Now I've heard of some white folks in my family substituting coconut milk for one of the three milks. That's not the type of cake I'm talking about. When I hear Tres Leches I salivate for the true deep Mexican Tres Leches like the one sold at America's and Churrascos in Houston, TX. OH BABY! 

I must make two apologies for this post. 
1. Because I'm pregnant and have had all day morning sickness, I forced my precious sister Kenzie to make this.
2. By the time I remembered to take a photograph for you all, everyone (mainly my sister & I) had eaten almost the whole cake. That's why you're only seeing a very small portion in the photograph. 

This cake will vanish before your eyes! 

TIP: You'll want to make this cake one to two days ahead of time to allow all the milks to really soak in.


1 1/2 C flour
1 t baking powder
1/2 C unsalted butter, softened
1 C sugar
5 eggs
1/2 t vanilla

2 C whole milk
14 oz can sweetened condensed milk
12 oz can evaporated milk

1 1/2 C heavy whipping cream
1 C sugar
1 t vanilla

Heat oven to 350 degrees. 
Grease and flour a deep baking dish or cake pan.

Sift 1 1/2 C flour & 1 t baking powder together. Set aside.

In another bowl, cream 1/2 C unsalted butter and 1 C sugar until light and fluffy.
Add 5 eggs and 1/2 t vanilla and beat well.
Add the sifted flour mixture, 2 T at a time. 

Pour into the greased cake pan and bake for 30 min.
While still warm, pierce cake with fork all over.
Combine whole milk, sweetened condensed milk and evaporated milk. 
Pour all over cake while the cake is still warm. 

Cover and place in refrigerator for at least 3 hours or overnight.

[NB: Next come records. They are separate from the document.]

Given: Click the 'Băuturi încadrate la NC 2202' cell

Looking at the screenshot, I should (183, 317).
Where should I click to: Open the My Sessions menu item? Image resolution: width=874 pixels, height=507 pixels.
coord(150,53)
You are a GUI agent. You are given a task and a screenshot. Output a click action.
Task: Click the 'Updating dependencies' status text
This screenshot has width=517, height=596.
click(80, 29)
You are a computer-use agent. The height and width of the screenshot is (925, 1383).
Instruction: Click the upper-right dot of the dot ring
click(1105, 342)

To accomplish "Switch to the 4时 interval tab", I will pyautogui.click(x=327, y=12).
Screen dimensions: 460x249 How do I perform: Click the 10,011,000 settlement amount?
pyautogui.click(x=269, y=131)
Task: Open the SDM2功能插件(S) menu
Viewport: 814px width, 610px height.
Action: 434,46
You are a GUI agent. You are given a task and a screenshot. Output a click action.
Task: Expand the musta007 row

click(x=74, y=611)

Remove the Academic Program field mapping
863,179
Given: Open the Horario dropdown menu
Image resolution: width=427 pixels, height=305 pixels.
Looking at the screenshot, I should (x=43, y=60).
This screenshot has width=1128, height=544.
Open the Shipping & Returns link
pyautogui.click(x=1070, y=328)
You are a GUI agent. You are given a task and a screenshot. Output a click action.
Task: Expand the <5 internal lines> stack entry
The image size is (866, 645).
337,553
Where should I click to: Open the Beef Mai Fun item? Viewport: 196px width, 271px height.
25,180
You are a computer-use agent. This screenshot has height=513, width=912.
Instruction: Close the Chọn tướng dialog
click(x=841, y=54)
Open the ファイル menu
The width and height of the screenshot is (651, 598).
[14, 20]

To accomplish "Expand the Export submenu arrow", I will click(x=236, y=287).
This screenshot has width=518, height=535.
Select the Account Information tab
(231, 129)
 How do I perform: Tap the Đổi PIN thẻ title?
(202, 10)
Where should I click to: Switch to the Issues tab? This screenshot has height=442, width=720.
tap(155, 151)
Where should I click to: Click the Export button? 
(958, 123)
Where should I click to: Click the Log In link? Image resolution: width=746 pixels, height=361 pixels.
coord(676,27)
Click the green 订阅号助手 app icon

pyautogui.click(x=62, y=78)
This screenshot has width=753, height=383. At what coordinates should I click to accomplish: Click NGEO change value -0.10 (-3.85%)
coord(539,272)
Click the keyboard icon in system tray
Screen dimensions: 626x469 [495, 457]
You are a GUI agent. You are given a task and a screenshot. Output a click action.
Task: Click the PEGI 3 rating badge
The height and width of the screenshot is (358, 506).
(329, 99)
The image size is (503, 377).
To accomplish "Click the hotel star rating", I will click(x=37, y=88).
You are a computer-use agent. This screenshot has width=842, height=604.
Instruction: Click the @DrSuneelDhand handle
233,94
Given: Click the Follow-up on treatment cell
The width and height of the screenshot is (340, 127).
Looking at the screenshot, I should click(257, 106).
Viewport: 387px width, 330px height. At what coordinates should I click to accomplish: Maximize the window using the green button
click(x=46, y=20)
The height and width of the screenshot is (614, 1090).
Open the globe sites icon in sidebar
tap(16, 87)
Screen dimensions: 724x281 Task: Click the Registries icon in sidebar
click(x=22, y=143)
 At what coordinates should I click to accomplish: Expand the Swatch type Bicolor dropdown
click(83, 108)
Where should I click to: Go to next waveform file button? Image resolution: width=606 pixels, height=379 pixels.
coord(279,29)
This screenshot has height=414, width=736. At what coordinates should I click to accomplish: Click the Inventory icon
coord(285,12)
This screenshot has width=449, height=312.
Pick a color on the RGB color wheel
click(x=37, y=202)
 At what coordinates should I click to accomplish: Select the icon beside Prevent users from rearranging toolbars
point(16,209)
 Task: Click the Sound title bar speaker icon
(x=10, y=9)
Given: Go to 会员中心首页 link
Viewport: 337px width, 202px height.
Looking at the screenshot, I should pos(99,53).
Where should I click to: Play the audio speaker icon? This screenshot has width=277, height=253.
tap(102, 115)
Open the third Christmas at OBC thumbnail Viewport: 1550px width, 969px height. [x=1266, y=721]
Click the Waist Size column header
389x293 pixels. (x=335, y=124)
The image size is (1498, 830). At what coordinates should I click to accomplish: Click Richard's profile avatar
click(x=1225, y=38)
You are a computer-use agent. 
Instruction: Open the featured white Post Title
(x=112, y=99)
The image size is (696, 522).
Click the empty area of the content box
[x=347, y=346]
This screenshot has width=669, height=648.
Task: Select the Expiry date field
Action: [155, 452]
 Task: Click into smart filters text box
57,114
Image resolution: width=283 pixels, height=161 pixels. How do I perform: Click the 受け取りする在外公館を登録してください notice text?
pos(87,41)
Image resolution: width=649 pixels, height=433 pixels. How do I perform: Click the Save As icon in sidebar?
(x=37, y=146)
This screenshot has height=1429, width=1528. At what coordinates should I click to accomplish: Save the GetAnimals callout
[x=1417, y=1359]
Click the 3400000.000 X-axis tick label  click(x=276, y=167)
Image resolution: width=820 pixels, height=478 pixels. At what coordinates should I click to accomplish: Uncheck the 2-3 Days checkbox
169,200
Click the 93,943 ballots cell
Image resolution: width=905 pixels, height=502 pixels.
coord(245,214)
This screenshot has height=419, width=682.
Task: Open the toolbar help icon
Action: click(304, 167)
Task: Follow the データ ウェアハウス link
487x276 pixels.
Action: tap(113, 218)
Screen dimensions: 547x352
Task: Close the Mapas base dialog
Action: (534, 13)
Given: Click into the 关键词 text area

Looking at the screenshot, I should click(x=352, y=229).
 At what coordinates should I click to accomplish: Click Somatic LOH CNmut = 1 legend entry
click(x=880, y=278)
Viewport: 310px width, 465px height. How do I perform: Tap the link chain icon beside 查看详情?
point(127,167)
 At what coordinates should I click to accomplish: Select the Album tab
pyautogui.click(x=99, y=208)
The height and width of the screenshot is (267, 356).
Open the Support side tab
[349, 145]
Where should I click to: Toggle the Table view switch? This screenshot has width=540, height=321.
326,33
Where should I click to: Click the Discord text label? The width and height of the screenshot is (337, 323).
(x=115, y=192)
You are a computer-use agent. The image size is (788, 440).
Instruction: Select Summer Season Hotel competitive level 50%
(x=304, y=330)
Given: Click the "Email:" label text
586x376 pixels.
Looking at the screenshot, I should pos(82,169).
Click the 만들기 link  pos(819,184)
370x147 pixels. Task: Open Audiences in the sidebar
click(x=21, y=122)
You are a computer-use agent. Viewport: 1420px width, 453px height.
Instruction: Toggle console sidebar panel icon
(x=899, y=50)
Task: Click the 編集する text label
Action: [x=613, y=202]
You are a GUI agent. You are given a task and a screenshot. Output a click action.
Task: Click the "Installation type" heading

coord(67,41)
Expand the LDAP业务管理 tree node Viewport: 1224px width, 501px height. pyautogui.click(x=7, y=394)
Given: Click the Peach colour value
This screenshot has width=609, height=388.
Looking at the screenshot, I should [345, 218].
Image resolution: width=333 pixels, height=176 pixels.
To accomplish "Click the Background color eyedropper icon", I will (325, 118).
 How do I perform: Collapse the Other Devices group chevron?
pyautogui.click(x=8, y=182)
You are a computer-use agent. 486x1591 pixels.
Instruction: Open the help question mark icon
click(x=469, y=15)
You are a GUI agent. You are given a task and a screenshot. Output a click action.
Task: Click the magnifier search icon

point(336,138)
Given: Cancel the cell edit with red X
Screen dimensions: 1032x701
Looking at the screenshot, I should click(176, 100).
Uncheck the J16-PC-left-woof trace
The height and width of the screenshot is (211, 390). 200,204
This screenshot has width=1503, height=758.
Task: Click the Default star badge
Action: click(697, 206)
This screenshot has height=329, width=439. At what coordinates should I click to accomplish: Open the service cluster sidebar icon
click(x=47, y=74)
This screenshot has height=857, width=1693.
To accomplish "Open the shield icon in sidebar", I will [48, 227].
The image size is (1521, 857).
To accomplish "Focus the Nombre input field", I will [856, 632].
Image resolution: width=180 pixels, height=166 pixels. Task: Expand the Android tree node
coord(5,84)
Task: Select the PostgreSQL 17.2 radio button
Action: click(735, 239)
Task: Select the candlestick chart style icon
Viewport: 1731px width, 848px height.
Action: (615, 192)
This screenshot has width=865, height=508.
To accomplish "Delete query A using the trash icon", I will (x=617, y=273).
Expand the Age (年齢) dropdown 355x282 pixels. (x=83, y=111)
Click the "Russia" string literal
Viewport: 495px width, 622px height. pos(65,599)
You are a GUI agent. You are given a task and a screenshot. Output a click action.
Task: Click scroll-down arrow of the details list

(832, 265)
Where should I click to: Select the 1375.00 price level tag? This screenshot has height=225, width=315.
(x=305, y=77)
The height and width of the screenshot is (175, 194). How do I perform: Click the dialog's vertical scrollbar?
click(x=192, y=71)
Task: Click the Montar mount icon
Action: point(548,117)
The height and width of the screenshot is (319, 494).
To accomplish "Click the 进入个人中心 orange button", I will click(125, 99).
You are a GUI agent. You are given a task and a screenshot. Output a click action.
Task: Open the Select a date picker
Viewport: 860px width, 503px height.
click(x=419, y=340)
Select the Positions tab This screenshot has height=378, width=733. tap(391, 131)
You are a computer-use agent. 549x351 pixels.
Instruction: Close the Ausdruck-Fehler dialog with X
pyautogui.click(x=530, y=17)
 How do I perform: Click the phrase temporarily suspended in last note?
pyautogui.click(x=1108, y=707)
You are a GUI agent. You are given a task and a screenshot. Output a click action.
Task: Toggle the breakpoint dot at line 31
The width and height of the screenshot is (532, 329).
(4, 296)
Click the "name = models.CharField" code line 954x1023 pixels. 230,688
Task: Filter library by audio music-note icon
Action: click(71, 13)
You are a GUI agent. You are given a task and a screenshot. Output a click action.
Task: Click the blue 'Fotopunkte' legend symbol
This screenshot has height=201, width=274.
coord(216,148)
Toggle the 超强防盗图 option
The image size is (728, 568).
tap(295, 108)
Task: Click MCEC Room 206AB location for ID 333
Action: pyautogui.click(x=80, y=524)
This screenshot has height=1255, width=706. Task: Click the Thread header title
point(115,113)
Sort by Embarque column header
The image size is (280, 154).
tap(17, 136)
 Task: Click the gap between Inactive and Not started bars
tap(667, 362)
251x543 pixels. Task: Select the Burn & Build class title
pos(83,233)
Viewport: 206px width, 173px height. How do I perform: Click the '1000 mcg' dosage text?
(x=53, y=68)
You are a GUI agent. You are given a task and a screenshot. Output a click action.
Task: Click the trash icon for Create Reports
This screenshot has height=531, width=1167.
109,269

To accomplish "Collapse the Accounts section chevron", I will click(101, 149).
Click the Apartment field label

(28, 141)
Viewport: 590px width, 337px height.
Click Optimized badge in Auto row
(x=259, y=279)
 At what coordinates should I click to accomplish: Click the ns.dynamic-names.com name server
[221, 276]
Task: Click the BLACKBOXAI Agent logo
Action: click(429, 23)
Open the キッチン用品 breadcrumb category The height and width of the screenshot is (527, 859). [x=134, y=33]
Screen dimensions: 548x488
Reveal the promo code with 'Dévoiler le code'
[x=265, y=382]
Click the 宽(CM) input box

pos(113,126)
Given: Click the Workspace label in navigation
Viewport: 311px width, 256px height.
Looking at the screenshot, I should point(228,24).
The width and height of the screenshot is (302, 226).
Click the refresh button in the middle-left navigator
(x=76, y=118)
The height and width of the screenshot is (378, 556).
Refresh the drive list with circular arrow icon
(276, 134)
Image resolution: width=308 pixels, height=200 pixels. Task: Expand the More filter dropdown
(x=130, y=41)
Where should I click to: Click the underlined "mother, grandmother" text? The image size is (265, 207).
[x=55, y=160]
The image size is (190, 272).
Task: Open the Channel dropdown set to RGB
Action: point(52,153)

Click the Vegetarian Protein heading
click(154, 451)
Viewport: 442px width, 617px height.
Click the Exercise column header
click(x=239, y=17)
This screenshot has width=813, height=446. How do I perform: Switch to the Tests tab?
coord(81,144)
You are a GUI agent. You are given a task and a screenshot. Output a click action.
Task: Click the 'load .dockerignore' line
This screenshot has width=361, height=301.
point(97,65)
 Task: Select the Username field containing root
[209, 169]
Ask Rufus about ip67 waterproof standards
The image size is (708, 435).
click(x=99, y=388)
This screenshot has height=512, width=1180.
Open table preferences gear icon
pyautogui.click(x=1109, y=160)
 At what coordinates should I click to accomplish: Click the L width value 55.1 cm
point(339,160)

Combine heavy whipping cream, 1 C sugar, and 1 t vanilla in a mixer. Whip on high until smooth and super fluffy. Spread on refrigerated cake evenly. 
Cover and place back in refrigerator until ready to serve.
Remember: You'll want to make this cake one to two days ahead of time to allow all the milks to really soak in completely.